E’ tuttavia necessario
capire chiedendo sempre le sensazioni all’atleta in quanto occorre far si che
sia l’atleta stesso a valutare se è il caso o meno di affrontare un certo tipo
di lavoro qualora non avesse ancora recuperato.
In effetti, coloro
che continuano a correre quando sono troppo stanchi modificano inconsciamente
il loro stile di corsa, con un aumento del movimento di fianchi, ginocchia e
caviglie e pertanto aumentando il rischio di lesioni.
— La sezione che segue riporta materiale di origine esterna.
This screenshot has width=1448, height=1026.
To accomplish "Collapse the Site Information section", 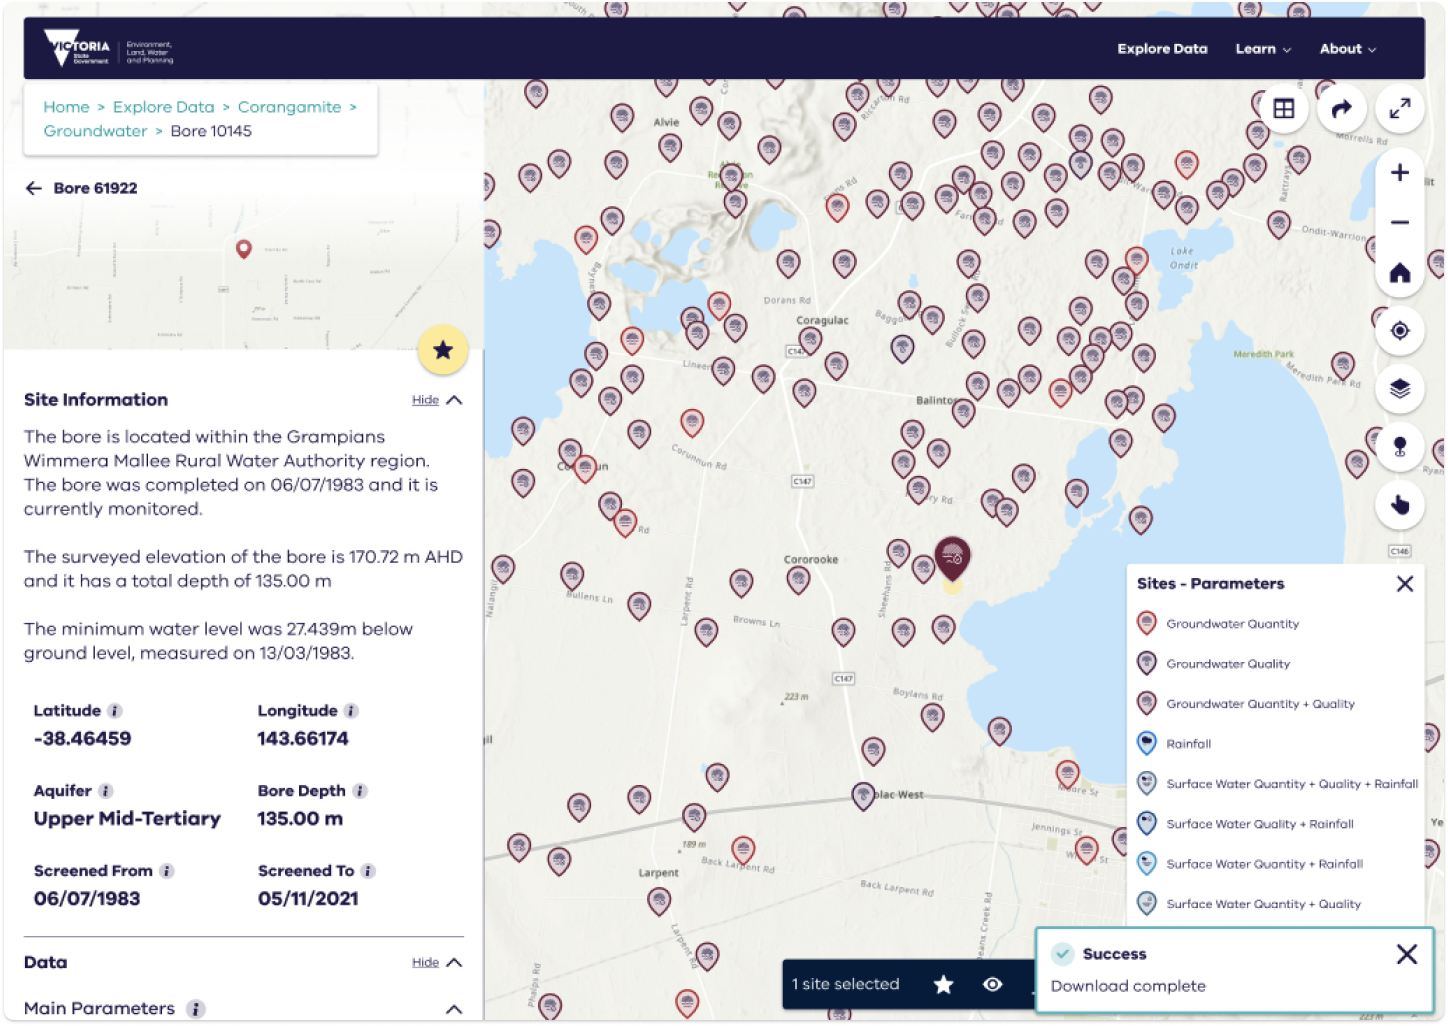I will [437, 400].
d - Rispetto del riscaldamento
E’ fondamentale fare un buon riscaldamento …un’esempio: 15’_20’ di corsa lenta , seguono alcuni minuti di stretching ed esercizi di tecnica di corsa per con 4_6 allunghi facili di 60_80 m con ritorno
indietro in leggera souplesse.
e - Cross training
Andare in bici e
nuotare possono essere usati come mezzi allenanti in alcunbi periodi della stagione
in quanto permettono di non caricare sulle articolazioni ,
inoltre il semplice fatto di variare le discipline favorisce il riposo
attivo di muscoli, tendini e articolazioni utilizzati nella corsa e riducendo
pertanto il rischio di lesioni.
f - Core training
Il lavoro "core training", rafforza i muscoli "centrali" e
posturali del corpo, vale a dire la cintura addominale . Questi
hanno un ruolo importante nell'equilibrare il bacino e la colonna vertebrale, nel
sostenere l'intera parte superiore del corpo e nel fornire una buona
solidarietà tra gli arti inferiori e superiori proteggendo la parte bassa della
schiena.
g - Frequenza anziché ampiezza
Una grande ampiezza
di falcata aumenta la fase di appoggio_spinta e quindi un maggior lavoro muscolare. Al
contrario, una falcata più
frequente avrà un impatto positivo sulla prevenzione degli infortuni :
le oscillazioni verticali diminuiscono, il supporto del piede non viene portato
davanti al baricentro, riducendo così la frenata sul terreno e la forza
esercitata sul corridore è meno importante ad ogni pressione.
Nei vari testi si
legge che il passo ottimale è di circa 90 cicli del passo completi, ossia una frequenza del passo ideale di 180 +/- 10
passi al minuto.
Questa è una media perché in
parte dipende anche dalla biomeccanica di ogni persona e dal ritmo di gara!
h - Attacco del mesopiede
Gli atleti che in
corsa appoggiano per primo il tallone hanno
sicuramente maggiori probabilità di
incorrere in un infortunio. Coloro che invece appoggiano sull'avampiede o
sulla parte mediana dello stesso riducono il carico della forza su ginocchia e
fianchi o attraverso il tendine rotuleo e femoro-rotuleo questo perché
utilizzano prevalentemente piedi, caviglie e polpacci.
Importante
verificare l’usura delle proprie scarpe.
i - La giusta tecnica di corsa
Dedicare 10’_20’ per
2-3 volte a settimana ad esercizi di tecnica
di corsa può fare la differenza.
Per tornare poi sul
discorso della frequenza , che come abbiamo scritto sopra si dovrebbe aggirare
sui 180 +/- 10 passi al minuto,
ci si può preparare in diversi modi come
scaricando una musica ritmica a 180 bpm e
basare la frequenza del passo su di essa, correre sul tapis roulant e mantenere la frequenza del passo di circa 180
al minuto a diverse velocità di corsa..ecc.